APIRL: Deep Reinforcement Learning for REST API Fuzzing
Myles Foley, Sergio Maffeis
TL;DR
APIRL tackles REST API fuzzing by framing it as a deep reinforcement learning problem that uses a transformer-based embedding of API responses to inform mutation decisions. The method integrates a fixed action space of 23 mutations with a DQN that consumes a hybrid observation consisting of a RoBERTa embedding and lightweight state features, guided by a reward emphasizing server-side errors. Key contributions include a novel feedback mechanism from JSON-structured responses, extensive ablation studies on reward design and architecture, and superior bug-finding performance with fewer test cases across 26 real-world REST APIs. This work demonstrates the practical impact of combining rich response representations with reinforcement learning to improve efficiency and generalization in API fuzzing, offering a blueprint for robust automated testing of evolving web services.
Abstract
REST APIs have become key components of web services.
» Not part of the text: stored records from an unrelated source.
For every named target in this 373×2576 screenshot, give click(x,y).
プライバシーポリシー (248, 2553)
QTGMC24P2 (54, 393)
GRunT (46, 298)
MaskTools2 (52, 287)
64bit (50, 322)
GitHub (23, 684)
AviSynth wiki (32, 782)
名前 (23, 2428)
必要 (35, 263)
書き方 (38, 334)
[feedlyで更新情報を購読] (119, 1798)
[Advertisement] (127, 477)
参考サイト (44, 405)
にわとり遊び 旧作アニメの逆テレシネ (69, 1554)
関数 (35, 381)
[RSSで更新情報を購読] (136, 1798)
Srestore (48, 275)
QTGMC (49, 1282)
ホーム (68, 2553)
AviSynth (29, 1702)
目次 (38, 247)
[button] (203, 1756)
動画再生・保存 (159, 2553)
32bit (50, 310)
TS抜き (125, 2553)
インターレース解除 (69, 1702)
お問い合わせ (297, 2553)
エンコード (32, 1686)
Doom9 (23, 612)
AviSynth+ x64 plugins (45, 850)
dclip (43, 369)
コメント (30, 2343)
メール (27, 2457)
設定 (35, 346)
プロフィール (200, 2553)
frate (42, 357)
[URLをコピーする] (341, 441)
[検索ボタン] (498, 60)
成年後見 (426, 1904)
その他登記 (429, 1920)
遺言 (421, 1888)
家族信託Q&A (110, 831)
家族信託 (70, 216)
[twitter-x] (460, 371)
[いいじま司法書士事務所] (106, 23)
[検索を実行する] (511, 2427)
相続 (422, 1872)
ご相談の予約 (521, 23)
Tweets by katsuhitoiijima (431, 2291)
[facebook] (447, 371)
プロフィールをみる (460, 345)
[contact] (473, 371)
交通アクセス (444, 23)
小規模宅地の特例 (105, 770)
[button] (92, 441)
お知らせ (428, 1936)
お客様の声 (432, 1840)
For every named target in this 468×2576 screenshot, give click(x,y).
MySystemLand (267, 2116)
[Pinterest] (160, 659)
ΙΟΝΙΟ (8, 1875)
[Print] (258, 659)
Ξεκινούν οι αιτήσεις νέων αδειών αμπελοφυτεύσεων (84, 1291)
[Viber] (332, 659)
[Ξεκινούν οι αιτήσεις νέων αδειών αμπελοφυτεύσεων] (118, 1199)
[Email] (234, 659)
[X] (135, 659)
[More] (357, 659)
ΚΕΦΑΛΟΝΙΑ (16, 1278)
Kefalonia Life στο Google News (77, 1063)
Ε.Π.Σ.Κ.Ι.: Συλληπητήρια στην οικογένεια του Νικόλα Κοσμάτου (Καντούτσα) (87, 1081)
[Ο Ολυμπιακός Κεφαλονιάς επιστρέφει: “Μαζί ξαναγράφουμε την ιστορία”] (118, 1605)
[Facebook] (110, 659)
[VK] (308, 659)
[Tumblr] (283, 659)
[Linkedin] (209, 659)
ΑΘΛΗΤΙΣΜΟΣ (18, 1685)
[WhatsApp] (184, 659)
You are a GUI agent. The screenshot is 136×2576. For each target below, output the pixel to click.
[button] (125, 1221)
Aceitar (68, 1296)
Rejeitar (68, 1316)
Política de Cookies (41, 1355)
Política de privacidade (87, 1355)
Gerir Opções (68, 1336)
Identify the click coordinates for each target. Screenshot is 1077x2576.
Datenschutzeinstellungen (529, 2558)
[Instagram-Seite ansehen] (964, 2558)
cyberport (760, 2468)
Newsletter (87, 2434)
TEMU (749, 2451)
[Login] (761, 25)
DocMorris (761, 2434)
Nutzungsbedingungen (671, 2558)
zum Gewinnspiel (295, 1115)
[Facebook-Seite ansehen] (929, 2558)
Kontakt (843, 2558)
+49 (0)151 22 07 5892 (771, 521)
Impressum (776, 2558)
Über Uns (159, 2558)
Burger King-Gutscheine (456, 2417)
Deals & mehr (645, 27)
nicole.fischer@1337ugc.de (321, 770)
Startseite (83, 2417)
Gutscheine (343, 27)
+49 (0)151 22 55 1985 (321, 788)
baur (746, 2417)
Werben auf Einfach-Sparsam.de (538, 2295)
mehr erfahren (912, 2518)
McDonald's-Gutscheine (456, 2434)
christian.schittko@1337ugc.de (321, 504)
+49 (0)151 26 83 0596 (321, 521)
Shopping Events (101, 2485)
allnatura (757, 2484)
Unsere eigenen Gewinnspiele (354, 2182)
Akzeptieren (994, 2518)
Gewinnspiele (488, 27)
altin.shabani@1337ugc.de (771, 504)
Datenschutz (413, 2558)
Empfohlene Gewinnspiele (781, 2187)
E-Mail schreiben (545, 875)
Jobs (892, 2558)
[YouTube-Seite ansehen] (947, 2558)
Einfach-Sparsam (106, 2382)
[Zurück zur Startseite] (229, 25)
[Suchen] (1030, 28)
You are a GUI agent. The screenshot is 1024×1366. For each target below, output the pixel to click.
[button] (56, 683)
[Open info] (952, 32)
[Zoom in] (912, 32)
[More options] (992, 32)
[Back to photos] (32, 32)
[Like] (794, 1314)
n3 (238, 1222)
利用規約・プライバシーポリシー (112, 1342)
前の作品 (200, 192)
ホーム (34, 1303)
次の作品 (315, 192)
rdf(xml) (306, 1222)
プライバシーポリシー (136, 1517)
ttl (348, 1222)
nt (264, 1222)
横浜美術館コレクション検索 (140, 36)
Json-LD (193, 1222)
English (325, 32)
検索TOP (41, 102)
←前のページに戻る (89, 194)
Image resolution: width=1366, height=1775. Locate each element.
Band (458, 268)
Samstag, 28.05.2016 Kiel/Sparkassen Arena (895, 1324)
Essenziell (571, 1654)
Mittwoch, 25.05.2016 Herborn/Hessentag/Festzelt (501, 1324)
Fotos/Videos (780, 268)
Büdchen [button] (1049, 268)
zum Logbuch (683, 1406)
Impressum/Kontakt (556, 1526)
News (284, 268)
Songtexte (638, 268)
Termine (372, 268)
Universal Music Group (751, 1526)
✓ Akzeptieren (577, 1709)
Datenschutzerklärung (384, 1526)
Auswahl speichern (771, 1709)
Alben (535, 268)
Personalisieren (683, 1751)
However, they often contain logic flaws resulting in server side errors or security vulnerabilities. HTTP requests are used as test cases to find and mitigate such issues. Existing methods to modify requests, including those using deep learning, suffer from limited performance and precision, relying on undirected search or making limited usage of the contextual information. In this paper we propose APIRL, a fully automated deep reinforcement learning tool for testing REST APIs. A key novelty of our approach is the use of feedback from a transformer module pre-trained on JSON-structured data, akin to that used in API responses. This allows APIRL to learn the subtleties relating to test outcomes, and generalise to unseen API endpoints. We show APIRL can find significantly more bugs than the state-of-the-art in real world REST APIs while minimising the number of required test cases. We also study how reward functions, and other key design choices, affect learnt policies in a thorough ablation study.